=== What is needed ===
Answer these questions from the text on Docker build requirements.
(a) Where must the application image be stored after a Jenkins job builds it?
(b) How many hex characters of a layer's SHA256 hash does Docker normally show?
(c) Which command displays all the layers in an image?

=== Text passage ===
Docker Build Requirements

It is relatively simple to build a first image for your application’s container. Maintaining all your applications over time, however, makes it very difficult to design a reasonable “docker build” arrangement.

Current Conditions

The application image has to be built by a Jenkins job and stored in Harbor.

A Docker project has to be a single Git repository and the Dockefile has to be a file in the root of the working directory obtained by checking out a branch of that repository.

Harbor will regularly download a new list of security issues and will quarantine images that have serious vulnerabilities. Currently Projects are defined so that images with a High Severity problem cannot be pulled either to be run or fixed.

Base Images

Each line in a Dockerfile that changes something generates a layer. The content of the layer is the cumulative set of applying all changes from the bottom layer up to the top. Each layer is identified by a unique SHA256 hash of its content, although Docker normally only shows the first 12 hex characters of the hash.

When you finish processing the Dockerfile, the last layer generated is also called an image. In addition to its obscure hash name, it is common to create an alias (“tag”) that creates a friendly name that is easier to use, but when you build the Dockerfile again you may reassign the old friendly name to the new image, and then the old image remains but is only known by its unique content hash.

You can display all the layers in an image with the “docker history” command, which shows the hash of each layer and the Dockerfile line that created it.

=== Provided data ===

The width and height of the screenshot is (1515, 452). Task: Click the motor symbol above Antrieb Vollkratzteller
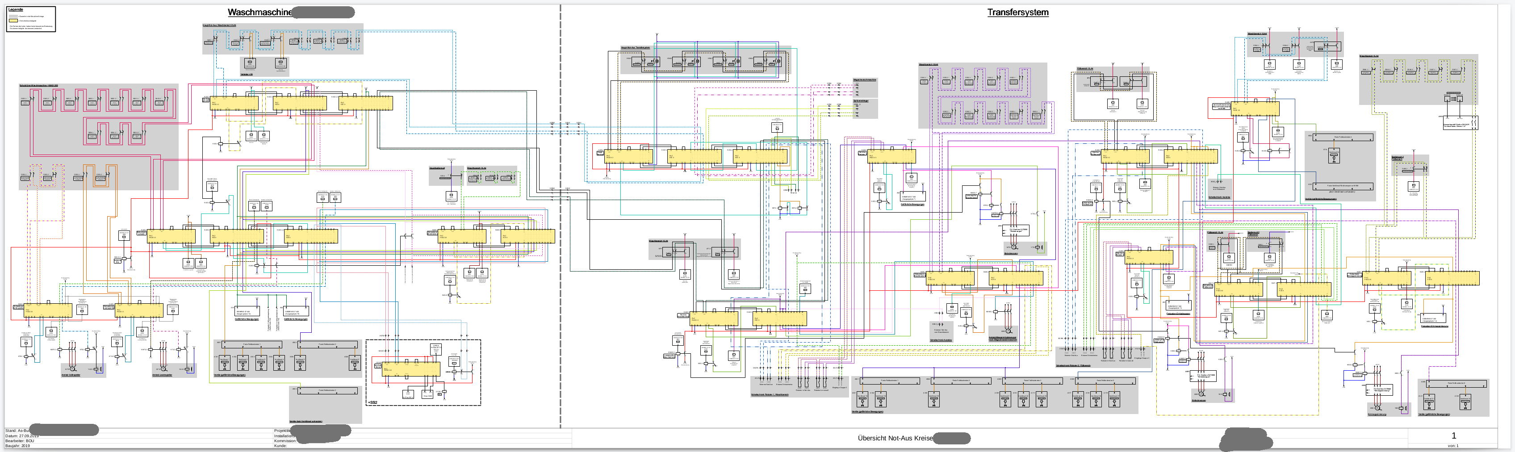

=== Task result ===
(a) In Harbor.
(b) The first 12.
(c) "docker history"